住宅医コラム 意見交換2016-69
古く素敵な建物が、簡単に壊されることを阻止するためには、どうしたらいいのでしょうか? まずは、壊されずに残り、愛されて使われている建物を大いに褒めて、古い建物を壊さず大切に使うことが「褒められること。」と多くの人に認識してもらうことなのではないか。と考えました。
今月の、褒めコラム「改修建物を訪ねて」は、広島県福山市鞆の浦の「後山山荘」です。
「改修建物を訪ねて~その8」
新進気鋭の建築家が再生~聴竹居を彷彿とさせる後山山荘
三澤文子(MSD)
昨年の住宅医スクール大阪、6月の開講日に、ゲスト講師として講義を頂いた、建築家・前田圭介さん。その前田さんが改修設計をされた「後山山荘(うしろやまさんそう)」を昨年11月に訪ねることができました。
阪神淡路大震災を契機に開校したMOKスクール大阪のフィールドツアーの企画でしたが、じつは住宅医スクールでも研修旅行があれば、是非訪れたい建物です。

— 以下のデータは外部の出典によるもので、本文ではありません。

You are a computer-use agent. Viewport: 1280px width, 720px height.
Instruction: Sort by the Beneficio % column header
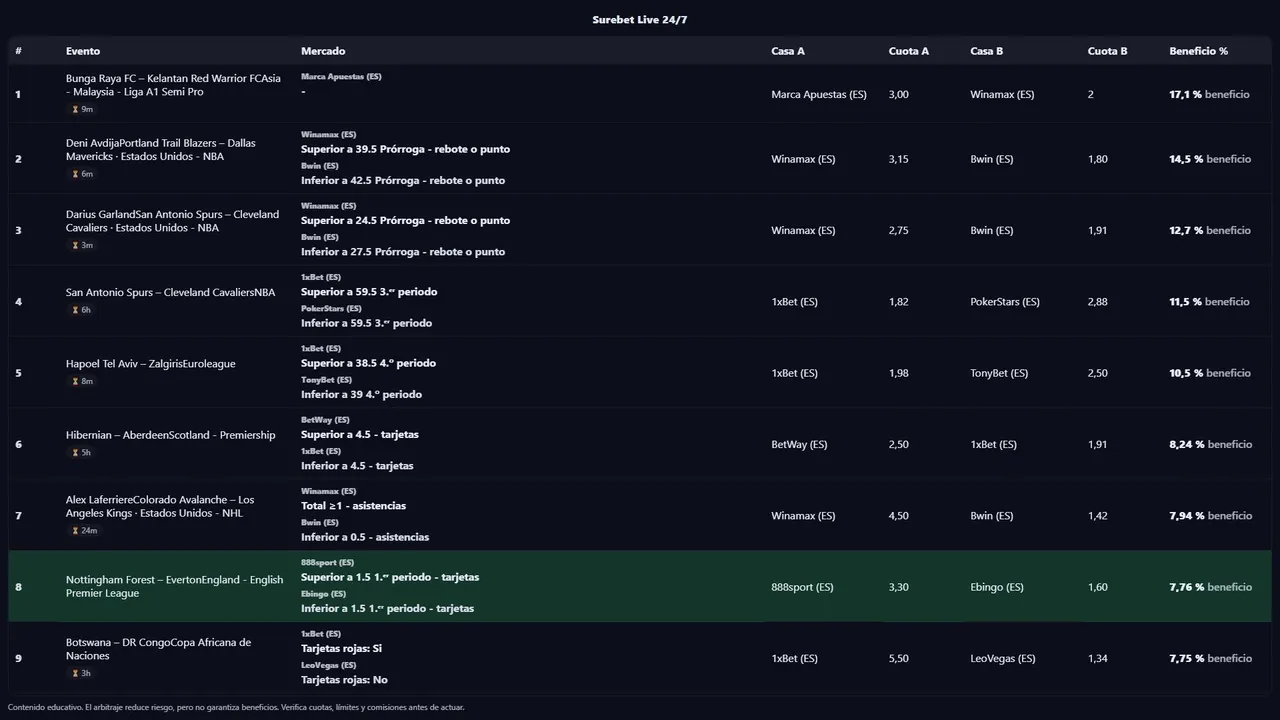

この後山山荘があるのは広島県福山市鞆の浦。素晴らしい景観の地です。
前田圭介さんが福山市の出身で、今も福山を拠点にして世界的に設計活動をされているのですが、この地の生んだ建築家・藤井厚二(1888~1938)と同郷であることが、この改修の仕事をされた縁となるのでしょう。
京都・大山崎にある聴竹居を彷彿とさせる 後山山荘は、建築家・藤井厚二が、お兄さんのためにつくった昭和初期の別荘。それを2013年に前田圭介さんが改修設計し、見事に再生させています。
高台にある後山山荘へのアプローチ。
期待感をそそる小道です。
独り歩きがちょうどの巾のこんな小道が、工事にとってどんなに厳しい条件になるのかも想像に余りあります。
期待の先にある佇まい。
凛としてこの地に存在し、私たちを迎い入れてくれる、後山山荘。
再生までのプロセスは、前田圭介さんの講義で聴いていたものの、時間をかけて、しつこく丁寧にすすめてきた道のりがあったことに、改めて敬服せざるを得ません。
また、今後の維持に関しても、ボランティア団体をつくるなど、尽力を惜しまない姿勢に対し、微力でも応援したい気持ちになります。
尚、見学は毎月第2日曜日の10時から15時まで受け付けているようです。
雨に濡れた夕闇近くの情景。
時代を越えて上質なものと対話できることは、本当に価値あることです。
高台のこの地からは瀬戸内海に浮かぶ小島や行き交う船の景色を見下ろすことができます。
大切なものを壊してきた時代を過ぎた今だからこそ、壊されずに残った景観を、大切にしていきたいと思います。